◆ THE PROBLEM: Only some lines are wanted. Transcribe, exactly, the lines below from the line with "Where should I click to: Open the" up to and including the line with "You are a computer-use agent. The image".

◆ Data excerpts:
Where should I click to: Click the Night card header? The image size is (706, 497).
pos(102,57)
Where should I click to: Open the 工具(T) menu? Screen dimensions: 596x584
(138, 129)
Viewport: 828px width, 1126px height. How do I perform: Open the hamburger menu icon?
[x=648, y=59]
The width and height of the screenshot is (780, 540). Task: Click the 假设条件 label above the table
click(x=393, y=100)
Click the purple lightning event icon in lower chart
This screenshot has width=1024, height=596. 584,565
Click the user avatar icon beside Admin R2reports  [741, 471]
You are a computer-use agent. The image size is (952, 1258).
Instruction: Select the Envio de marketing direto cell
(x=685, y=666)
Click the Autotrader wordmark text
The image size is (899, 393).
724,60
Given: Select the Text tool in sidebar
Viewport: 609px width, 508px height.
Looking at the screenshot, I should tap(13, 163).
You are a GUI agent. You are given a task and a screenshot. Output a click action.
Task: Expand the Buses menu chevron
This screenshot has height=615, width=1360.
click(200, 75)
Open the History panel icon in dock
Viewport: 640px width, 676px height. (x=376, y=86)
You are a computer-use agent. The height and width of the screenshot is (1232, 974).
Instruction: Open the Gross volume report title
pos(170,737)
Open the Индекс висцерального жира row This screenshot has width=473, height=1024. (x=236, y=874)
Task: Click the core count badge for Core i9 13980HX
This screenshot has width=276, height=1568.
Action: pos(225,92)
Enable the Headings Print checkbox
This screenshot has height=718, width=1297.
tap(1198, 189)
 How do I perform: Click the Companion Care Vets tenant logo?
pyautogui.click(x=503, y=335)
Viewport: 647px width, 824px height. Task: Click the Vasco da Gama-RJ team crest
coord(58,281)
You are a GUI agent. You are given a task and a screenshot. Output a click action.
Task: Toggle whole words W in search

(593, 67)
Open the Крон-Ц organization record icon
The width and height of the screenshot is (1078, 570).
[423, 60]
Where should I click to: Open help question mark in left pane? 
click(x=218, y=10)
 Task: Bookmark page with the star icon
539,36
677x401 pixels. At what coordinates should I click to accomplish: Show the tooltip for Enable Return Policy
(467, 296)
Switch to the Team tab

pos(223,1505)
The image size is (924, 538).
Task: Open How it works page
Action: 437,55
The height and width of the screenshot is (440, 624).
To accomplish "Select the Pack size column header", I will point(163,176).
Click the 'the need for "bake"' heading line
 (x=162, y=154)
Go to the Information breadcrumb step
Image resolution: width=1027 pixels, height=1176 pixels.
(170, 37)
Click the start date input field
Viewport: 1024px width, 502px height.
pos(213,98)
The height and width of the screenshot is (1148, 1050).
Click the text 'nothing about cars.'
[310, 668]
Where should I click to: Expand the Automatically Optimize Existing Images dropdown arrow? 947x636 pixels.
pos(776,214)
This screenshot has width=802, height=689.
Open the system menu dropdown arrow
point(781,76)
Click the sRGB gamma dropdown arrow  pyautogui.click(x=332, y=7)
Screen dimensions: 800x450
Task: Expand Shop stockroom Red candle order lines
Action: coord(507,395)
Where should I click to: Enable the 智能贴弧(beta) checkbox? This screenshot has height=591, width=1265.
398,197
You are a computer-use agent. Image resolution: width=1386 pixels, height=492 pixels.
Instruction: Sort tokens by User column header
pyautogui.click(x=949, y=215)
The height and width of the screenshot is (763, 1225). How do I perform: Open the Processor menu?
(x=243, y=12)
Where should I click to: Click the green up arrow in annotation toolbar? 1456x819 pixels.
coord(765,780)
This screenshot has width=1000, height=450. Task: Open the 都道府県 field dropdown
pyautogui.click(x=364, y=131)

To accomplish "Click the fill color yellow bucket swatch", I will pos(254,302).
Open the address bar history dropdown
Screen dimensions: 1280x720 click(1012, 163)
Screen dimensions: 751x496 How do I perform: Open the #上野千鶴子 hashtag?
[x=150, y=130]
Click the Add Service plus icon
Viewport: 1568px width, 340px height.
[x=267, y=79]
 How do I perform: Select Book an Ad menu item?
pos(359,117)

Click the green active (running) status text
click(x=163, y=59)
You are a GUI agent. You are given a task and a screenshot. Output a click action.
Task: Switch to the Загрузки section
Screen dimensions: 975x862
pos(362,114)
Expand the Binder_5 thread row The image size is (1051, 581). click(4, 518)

◆ RESULT OF THIS EXERCISE:
Where should I click to: Open the 工具(T) menu? Screen dimensions: 596x584
(138, 129)
Viewport: 828px width, 1126px height. How do I perform: Open the hamburger menu icon?
[x=648, y=59]
The width and height of the screenshot is (780, 540). Task: Click the 假设条件 label above the table
click(x=393, y=100)
Click the purple lightning event icon in lower chart
This screenshot has width=1024, height=596. 584,565
Click the user avatar icon beside Admin R2reports  [741, 471]
You are a computer-use agent. The image size is (952, 1258).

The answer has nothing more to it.